Page excerpt:

>> start

From b64c5d9812c7dceeaa860256609d1e85f59a99c6 Mon Sep 17 00:00:00 2001
From: JE-Chen <33644111+JE-Chen@users.noreply.github.com>
Date: Tue, 17 Sep 2024 13:59:44 +0800
Subject: [PATCH 1/4] Use ArrowScan.to_table to replace project_table

* Use ArrowScan.to_table to replace project_table on these file:
** pyiceberg\table\__init__.py
** pyiceberg\io\pyarrow.py
** pyiceberg\test_pyarrow.py
---
 pyiceberg/io/pyarrow.py     |  1 +
 pyiceberg/table/__init__.py |  9 ++++-----
 tests/io/test_pyarrow.py    | 28 +++++++++++++++-------------
 3 files changed, 20 insertions(+), 18 deletions(-)

diff --git a/pyiceberg/io/pyarrow.py b/pyiceberg/io/pyarrow.py
index 999813d0c2..d0a6370f06 100644
--- a/pyiceberg/io/pyarrow.py
+++ b/pyiceberg/io/pyarrow.py
@@ -1379,6 +1379,7 @@ def _projected_field_ids(self) -> Set[int]:
             if not isinstance(self._projected_schema.find_type(id), (MapType, ListType))
         }.union(extract_field_ids(self._bound_row_filter))
 
+
     def to_table(self, tasks: Iterable[FileScanTask]) -> pa.Table:
         """Scan the Iceberg table and return a pa.Table.
 
diff --git a/pyiceberg/table/__init__.py b/pyiceberg/table/__init__.py
index 3eedff4581..6804de784a 100644
--- a/pyiceberg/table/__init__.py
+++ b/pyiceberg/table/__init__.py
@@ -525,7 +525,7 @@ def delete(self, delete_filter: Union[str, BooleanExpression], snapshot_properti
         from pyiceberg.io.pyarrow import (
             _dataframe_to_data_files,
             _expression_to_complementary_pyarrow,
-            project_table,
+            ArrowScan,
         )

>> end

Provided data:
>> start

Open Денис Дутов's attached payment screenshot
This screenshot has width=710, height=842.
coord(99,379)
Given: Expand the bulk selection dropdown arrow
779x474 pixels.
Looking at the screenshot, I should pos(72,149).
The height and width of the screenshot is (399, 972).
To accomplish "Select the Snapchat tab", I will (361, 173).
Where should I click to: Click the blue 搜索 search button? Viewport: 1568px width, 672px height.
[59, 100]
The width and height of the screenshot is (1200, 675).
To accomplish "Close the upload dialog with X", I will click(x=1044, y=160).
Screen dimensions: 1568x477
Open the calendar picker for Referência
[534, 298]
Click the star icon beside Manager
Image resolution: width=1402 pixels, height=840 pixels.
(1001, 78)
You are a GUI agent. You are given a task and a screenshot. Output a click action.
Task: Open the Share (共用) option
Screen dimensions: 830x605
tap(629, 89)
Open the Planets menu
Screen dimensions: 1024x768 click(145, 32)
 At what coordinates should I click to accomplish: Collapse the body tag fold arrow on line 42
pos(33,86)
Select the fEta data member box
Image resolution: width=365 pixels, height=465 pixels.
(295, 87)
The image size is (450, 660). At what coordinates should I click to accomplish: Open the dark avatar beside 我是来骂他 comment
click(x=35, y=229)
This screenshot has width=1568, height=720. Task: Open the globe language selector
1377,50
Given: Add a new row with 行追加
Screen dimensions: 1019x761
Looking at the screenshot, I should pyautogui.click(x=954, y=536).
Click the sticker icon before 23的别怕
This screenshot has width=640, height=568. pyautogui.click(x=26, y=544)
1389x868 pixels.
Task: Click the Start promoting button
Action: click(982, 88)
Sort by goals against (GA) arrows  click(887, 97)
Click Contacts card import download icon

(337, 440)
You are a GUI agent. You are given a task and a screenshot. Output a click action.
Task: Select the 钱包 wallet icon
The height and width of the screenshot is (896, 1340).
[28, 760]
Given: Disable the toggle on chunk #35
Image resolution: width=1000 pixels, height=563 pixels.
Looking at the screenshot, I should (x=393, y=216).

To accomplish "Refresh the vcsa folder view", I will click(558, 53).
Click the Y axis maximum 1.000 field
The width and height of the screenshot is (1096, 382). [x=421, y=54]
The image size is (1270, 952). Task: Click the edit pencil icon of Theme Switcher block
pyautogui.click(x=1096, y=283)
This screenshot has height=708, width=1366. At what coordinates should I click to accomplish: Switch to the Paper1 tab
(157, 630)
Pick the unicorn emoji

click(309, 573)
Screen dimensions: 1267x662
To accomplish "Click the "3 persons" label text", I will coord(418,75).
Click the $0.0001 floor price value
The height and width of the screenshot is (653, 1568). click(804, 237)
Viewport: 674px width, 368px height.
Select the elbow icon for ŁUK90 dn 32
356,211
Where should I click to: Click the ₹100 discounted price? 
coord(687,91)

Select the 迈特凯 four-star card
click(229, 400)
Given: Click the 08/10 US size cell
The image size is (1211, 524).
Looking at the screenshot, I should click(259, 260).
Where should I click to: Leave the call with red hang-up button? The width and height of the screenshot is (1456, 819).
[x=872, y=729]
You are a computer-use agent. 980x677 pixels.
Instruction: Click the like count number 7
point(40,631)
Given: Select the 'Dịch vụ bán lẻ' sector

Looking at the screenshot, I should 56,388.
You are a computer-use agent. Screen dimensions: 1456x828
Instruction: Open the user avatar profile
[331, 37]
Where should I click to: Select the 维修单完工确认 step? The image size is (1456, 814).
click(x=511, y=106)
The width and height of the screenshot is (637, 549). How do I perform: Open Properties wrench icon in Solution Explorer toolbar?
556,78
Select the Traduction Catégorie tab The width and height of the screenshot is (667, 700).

>> end

Exercise task:
For each statement below, say yes or no according to the patch above, and quote the words of the patch that decide it.
1. The patch changes three files.
2. The patch is the only one in its series.
3. The patch is dated September 2024.

Complete response:
1. Yes: "3 files changed, 20 insertions(+), 18 deletions(-)"
2. No: "[PATCH 1/4]"
3. Yes: "Tue, 17 Sep 2024 13:59:44 +0800"